Efficacy and safety of oral semaglutide versus sitagliptin in patients with type 2 diabetes mellitus insufficiently uncontrolled on metformin: Chinese subgroup analysis of PIONEER 12 study
10.3760/cma.j.cn311282-20240425-00167
- VernacularTitle:二甲双胍控制不佳的中国2型糖尿病患者司美格鲁肽片对比西格列汀的有效性与安全性:PIONEER 12研究中国人群亚组分析
- Author:
Linong JI
1
;
Ji HU
;
Xiaozhen JIANG
;
Jun LIU
;
Wenyan LIU
;
Qi MENG
;
Zewei SHEN
Author Information
1. 北京大学人民医院内分泌代谢科 100044
- Keywords:
Diabetes mellitus, type 2;
Oral semaglutide;
Sitagliptin;
Metformin;
Chinese patients
- From:
Chinese Journal of Endocrinology and Metabolism
2024;40(10):835-843
- CountryChina
- Language:Chinese
-
Abstract:
Objective:To evaluate the efficacy and safety of oral semaglutide versus sitagliptin in Chinese patients with type 2 diabetes mellitus(T2DM) inadequately controlled with metformin. Methods:The PIONEER 12 study was a phase Ⅲ clinical trial.
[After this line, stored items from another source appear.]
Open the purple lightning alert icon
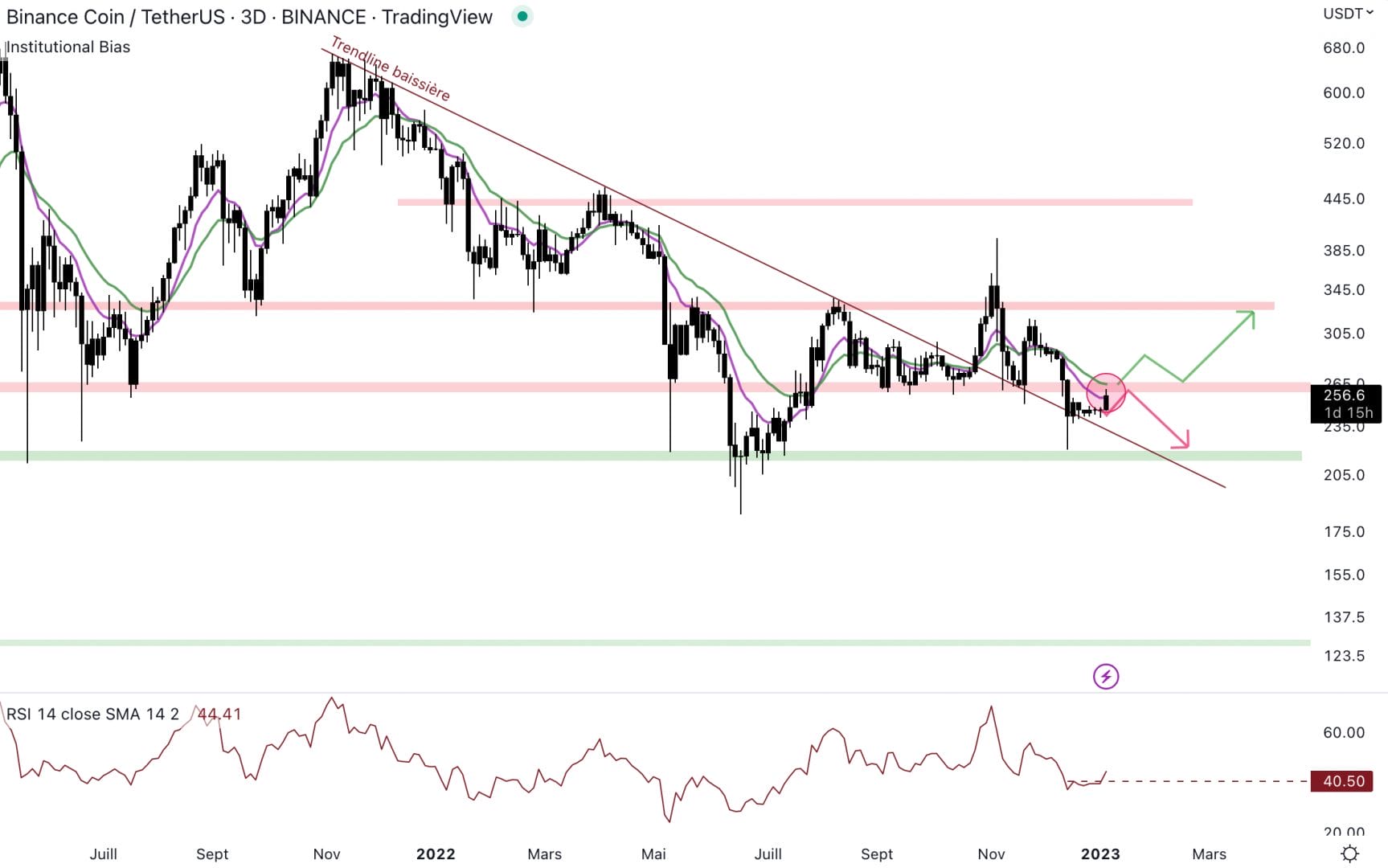Viewport: 1388px width, 868px height. coord(1107,676)
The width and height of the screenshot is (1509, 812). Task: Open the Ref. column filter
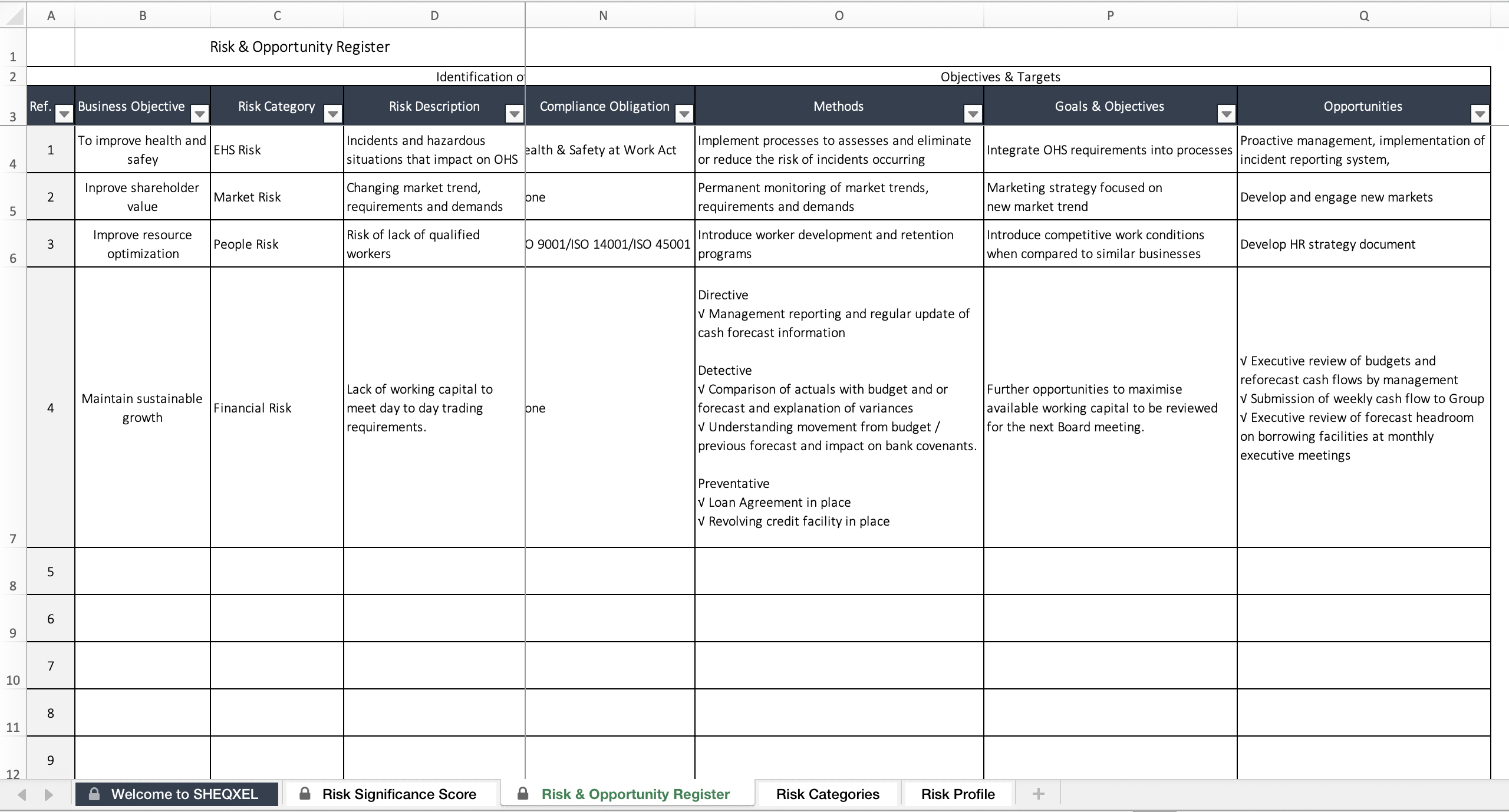point(65,114)
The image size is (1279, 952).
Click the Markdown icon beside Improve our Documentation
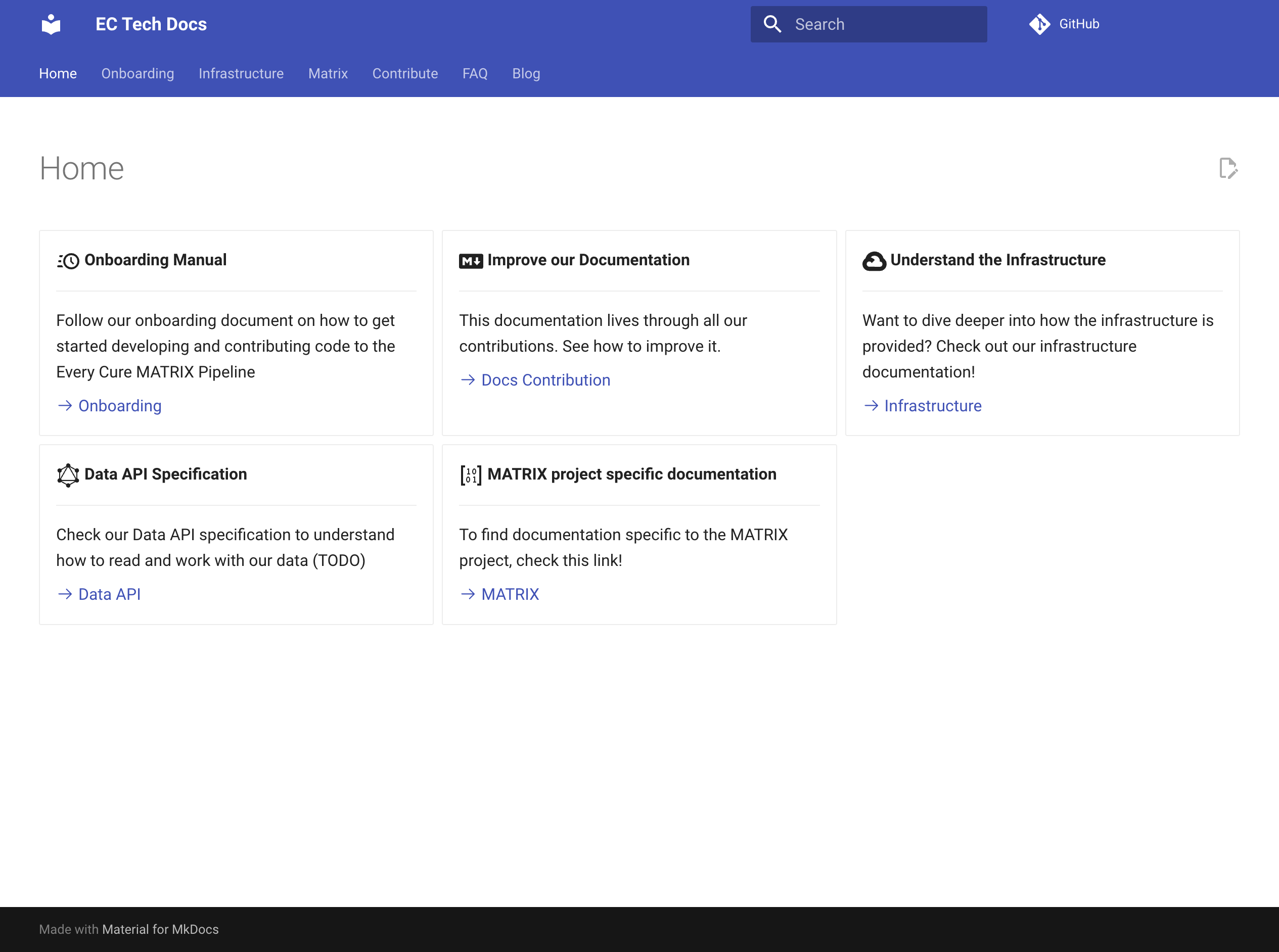click(470, 261)
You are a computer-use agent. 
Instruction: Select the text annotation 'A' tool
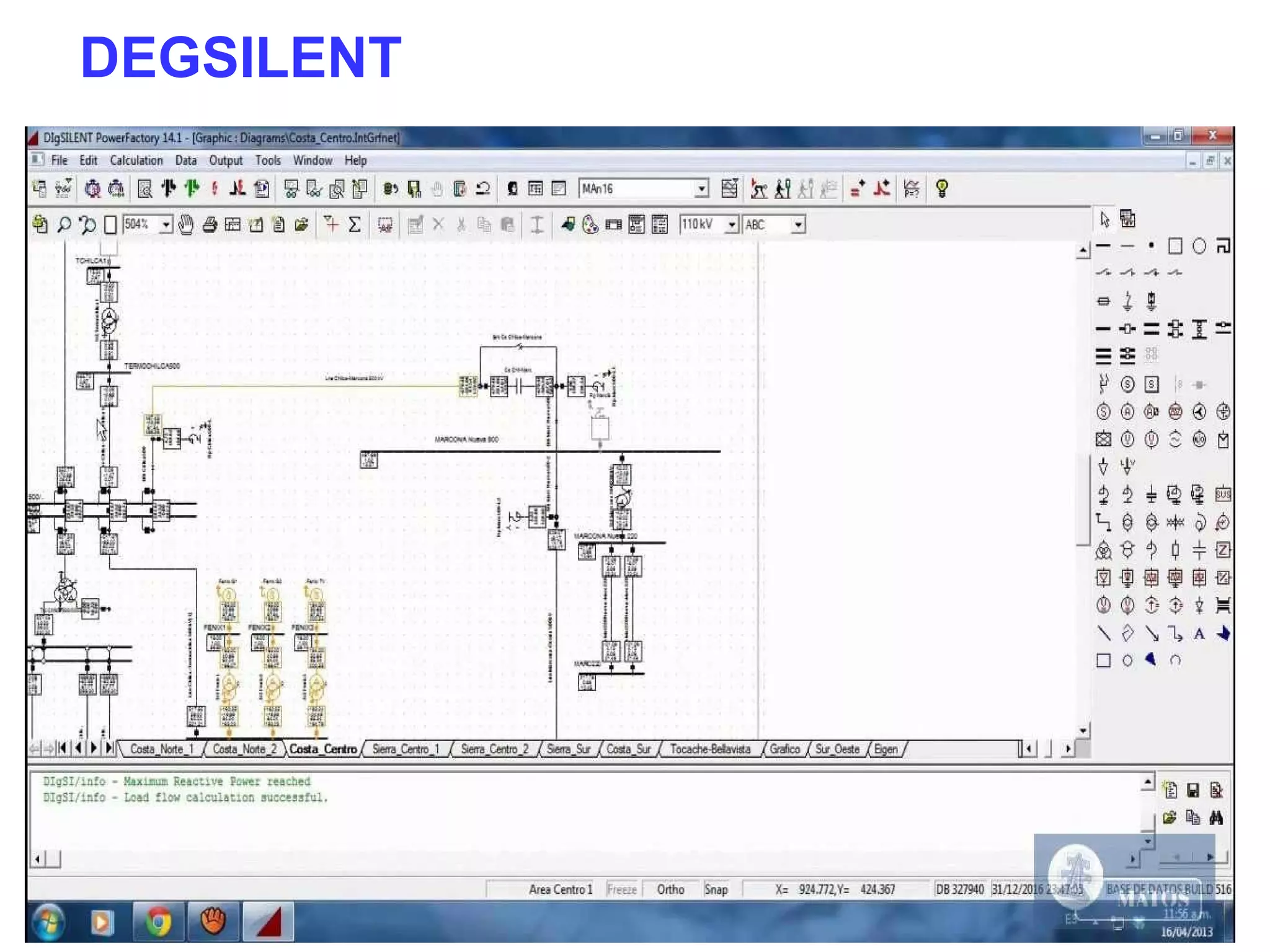1199,633
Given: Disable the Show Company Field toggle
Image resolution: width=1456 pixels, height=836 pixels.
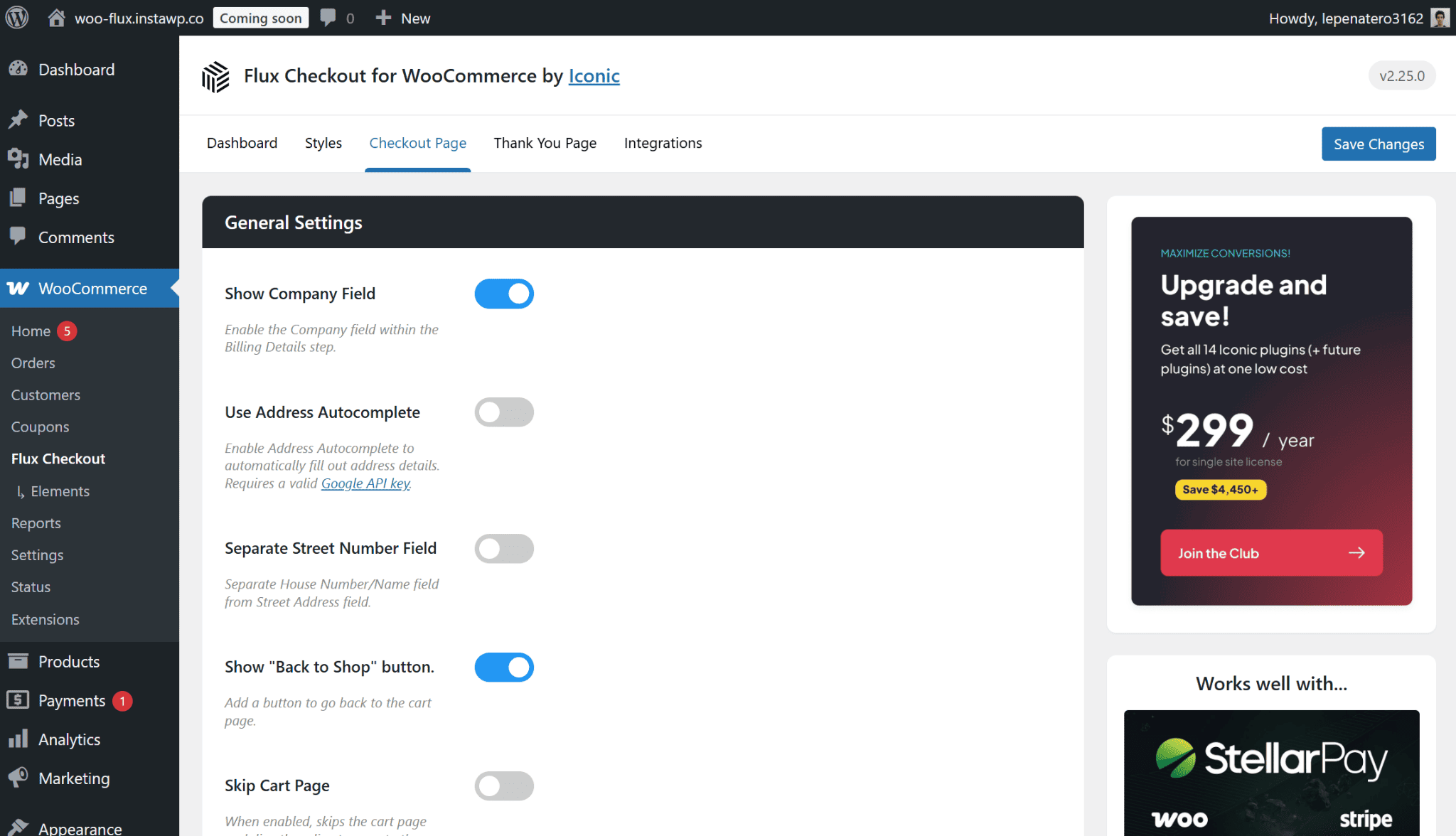Looking at the screenshot, I should [504, 294].
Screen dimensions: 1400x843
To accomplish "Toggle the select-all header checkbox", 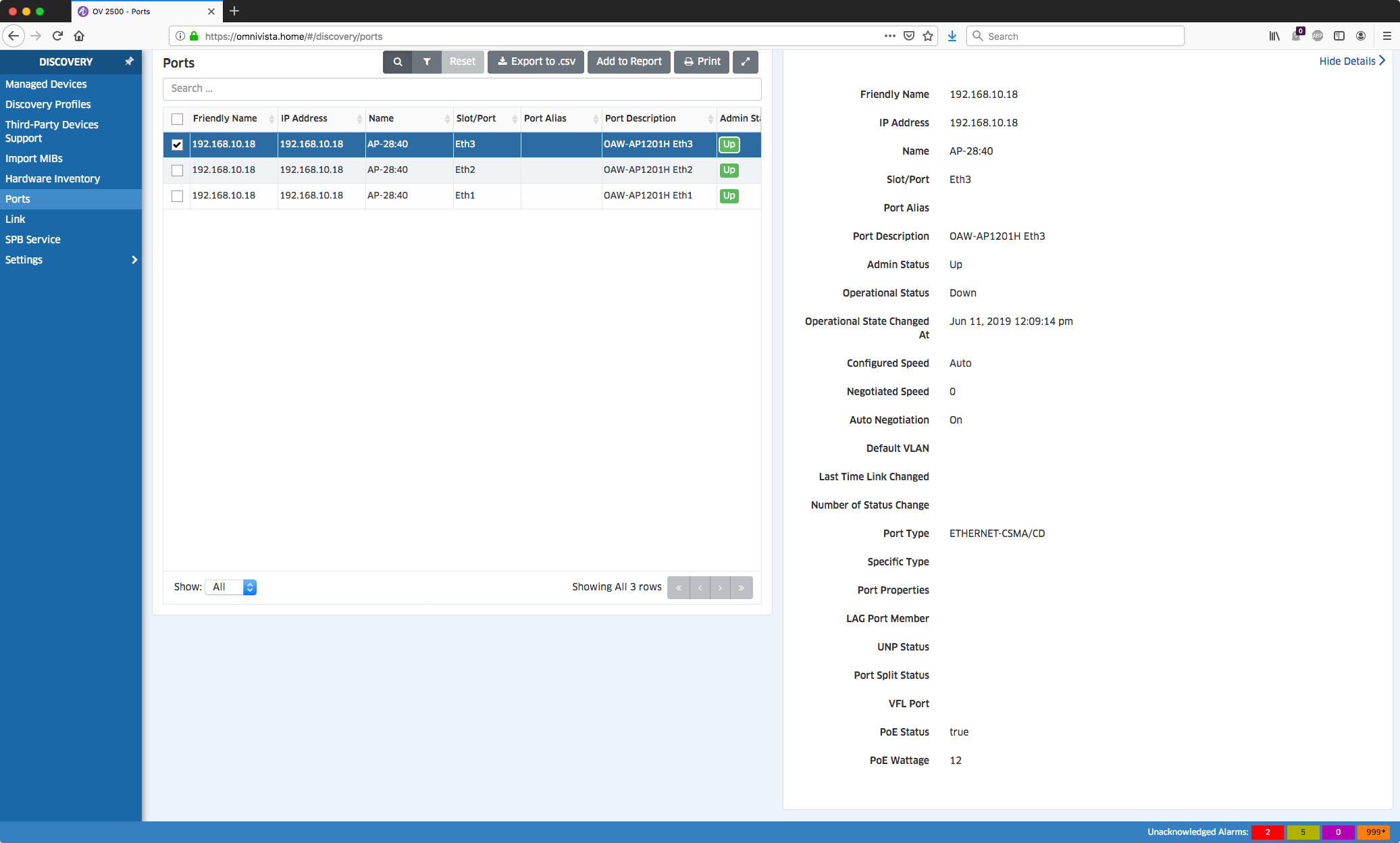I will click(177, 119).
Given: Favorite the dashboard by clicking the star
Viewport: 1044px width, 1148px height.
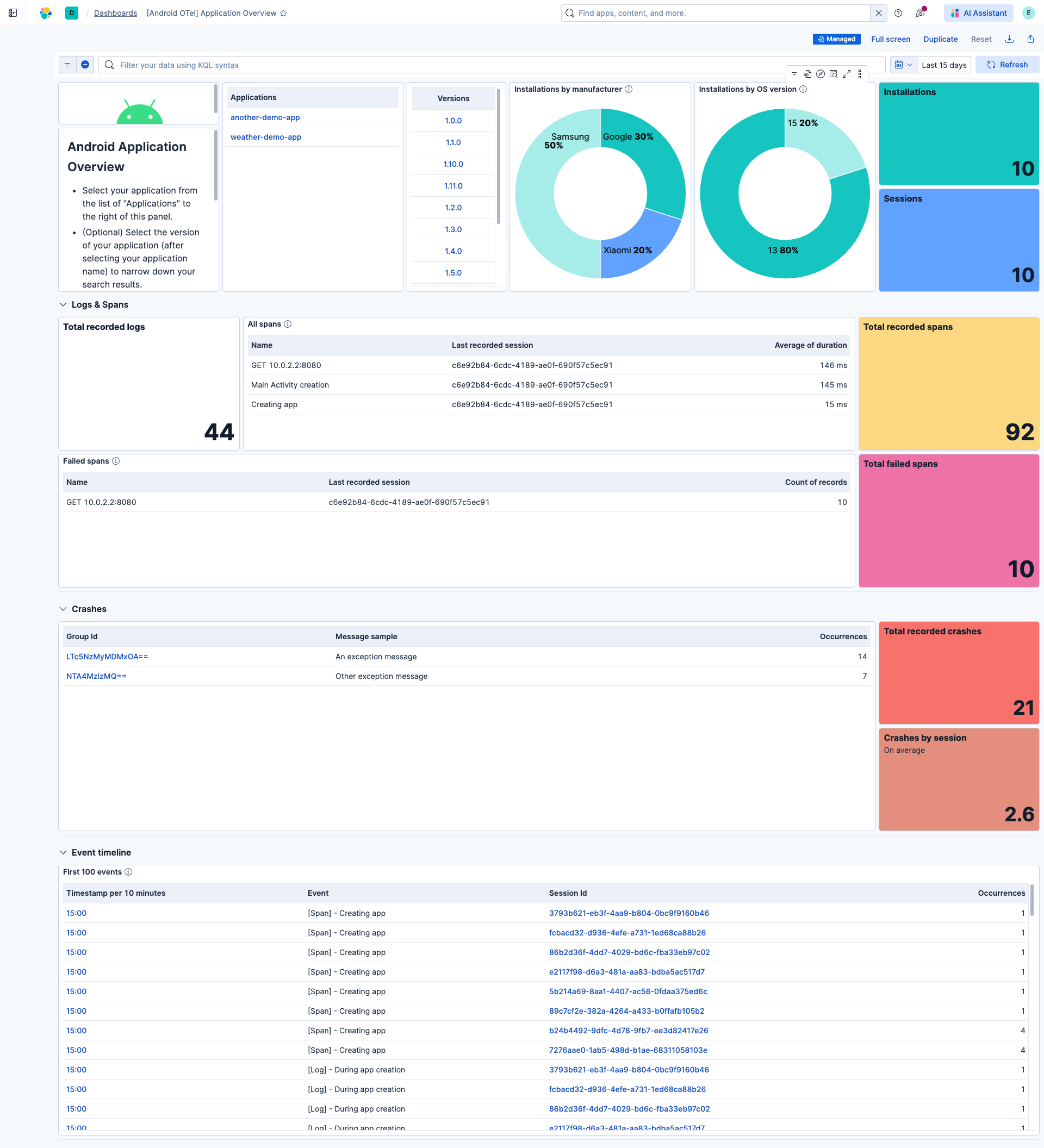Looking at the screenshot, I should coord(283,13).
Chinese patients were prospectively randomized to oral semaglutide(3mg, 7 mg, and 14 mg) or sitagliptin 100 mg. The primary endpoint was the change in HbA 1C from baseline to week 26, and the confirmatory secondary efficacy endpoint was the change in body weight from baseline to week 26. Results:Totally 1 084 Chinese participants(mean age 53 years, male 62.2%, mean duration of diabetes 5.5 years, HbA 1C 8.2%, and body weight 74.3 kg) were enrolled. The changes in HbA 1C at week 26 from baseline were -0.9%, -1.4%, and -1.6% for oral semaglutide 3 mg, 7 mg, and 14 mg, respectively, and -0.7% for sitagliptin. Compared to sitagliptin, oral semaglutide 3 mg, 7 mg, and 14 mg significantly reduced HbA 1C [estimated treatment difference(ETD), -0.2%(95% CI -0.4--0.0), -0.8%(95% CI -0.9--0.6), and -0.9%(95% CI -1.1--0.8), respectively; 3 mg, P=0.011, 7 mg and 14mg, P<0.001]. The estimated mean changes in body weight at week 26 from baseline were -1.1 kg, -2.5 kg, and -3.4 kg for oral semaglutide 3 mg, 7 mg, and 14 mg, respectively, and -0.4 kg for sitagliptin 100 mg. Compared with sitagliptin, oral semaglutide 3 mg, 7 mg, and 14 mg significantly reduced body weight [ETD, -0.8 kg(95% CI -1.3--0.2), -2.1 kg(95% CI -2.6--1.6), and -3.0 kg(95% CI -3.5--2.5), respectively; 3 mg, P=0.004, 7 mg and 14 mg, P<0.001]. The overall incidence of adverse events was similar across all treatment groups. The most common adverse events were gastrointestinal disorders, mostly mild or moderate in severity and transient in duration. Conclusions:Oral semaglutide resulted in significantly greater reduction in HbA 1C and body weight versus sitagliptin at week 26, with a favorable safety and tolerability profile in Chinese T2DM patients inadequately controlled with metformin.